> [Seçilmiş Bölüm]
# # # # # # #

Tarih boyunca ortak insanî bir değer olarak kabul edilen merhametin, şaşırtıcı bir hızla hayatın her alanından çekilmeye başladığını, insanla en derin anlamına kavuşan bu kıymetli duygudan boşalan yeri, şiddet, öfke ve zorbalık gibi insanoğlunun ortak aklı tarafından asla tasvip edilmeyen olumsuz duyguların doldurduğunu görmek, üzücü olduğu kadar düşündürücü bir durumdur. Kültür, inanç, ırk ve coğrafya tanımaksızın bütün dünya halklarını kasıp kavuran şiddet olgusu, bireyin bizzat kendisine uyguladığı fiziksel ve duygusal şiddetten başlayarak ikili ilişkilere sıçramakta, aile ve yakın çevre diyaloglarına uzanmakta, kurumların ve şehirlerin dokusuna işlemekte, nihayetinde uluslar arası ilişkiler boyutunda görünür hale gelmektedir.

# # # # # # #

> [Liste]

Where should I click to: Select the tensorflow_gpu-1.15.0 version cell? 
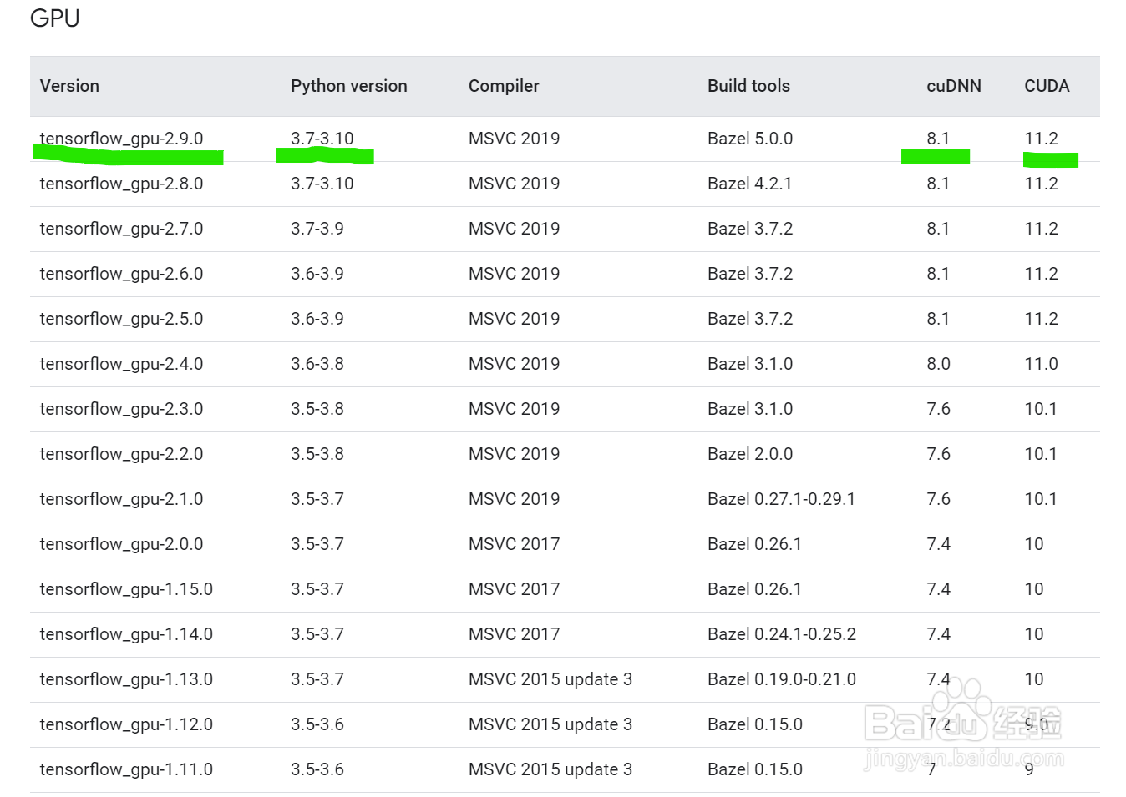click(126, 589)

# # # # # # #

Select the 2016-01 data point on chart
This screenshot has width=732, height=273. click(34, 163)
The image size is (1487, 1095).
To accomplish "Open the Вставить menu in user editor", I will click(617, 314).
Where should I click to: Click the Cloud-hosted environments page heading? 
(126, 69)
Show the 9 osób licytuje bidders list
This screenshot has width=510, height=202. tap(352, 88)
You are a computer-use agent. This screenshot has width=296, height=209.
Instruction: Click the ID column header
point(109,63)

# # # # # # #

Merhamet konulu bölümde "Tarih boyunca ortak" ifadesinden "görünür hale gelmektedir." ifadesine kadar uzanan kısmı, "zorbalık" yerine "saldırganlık" koyarak güncelleyip yeniden yazın.

Tarih boyunca ortak insanî bir değer olarak kabul edilen merhametin, şaşırtıcı bir hızla hayatın her alanından çekilmeye başladığını, insanla en derin anlamına kavuşan bu kıymetli duygudan boşalan yeri, şiddet, öfke ve saldırganlık gibi insanoğlunun ortak aklı tarafından asla tasvip edilmeyen olumsuz duyguların doldurduğunu görmek, üzücü olduğu kadar düşündürücü bir durumdur. Kültür, inanç, ırk ve coğrafya tanımaksızın bütün dünya halklarını kasıp kavuran şiddet olgusu, bireyin bizzat kendisine uyguladığı fiziksel ve duygusal şiddetten başlayarak ikili ilişkilere sıçramakta, aile ve yakın çevre diyaloglarına uzanmakta, kurumların ve şehirlerin dokusuna işlemekte, nihayetinde uluslar arası ilişkiler boyutunda görünür hale gelmektedir.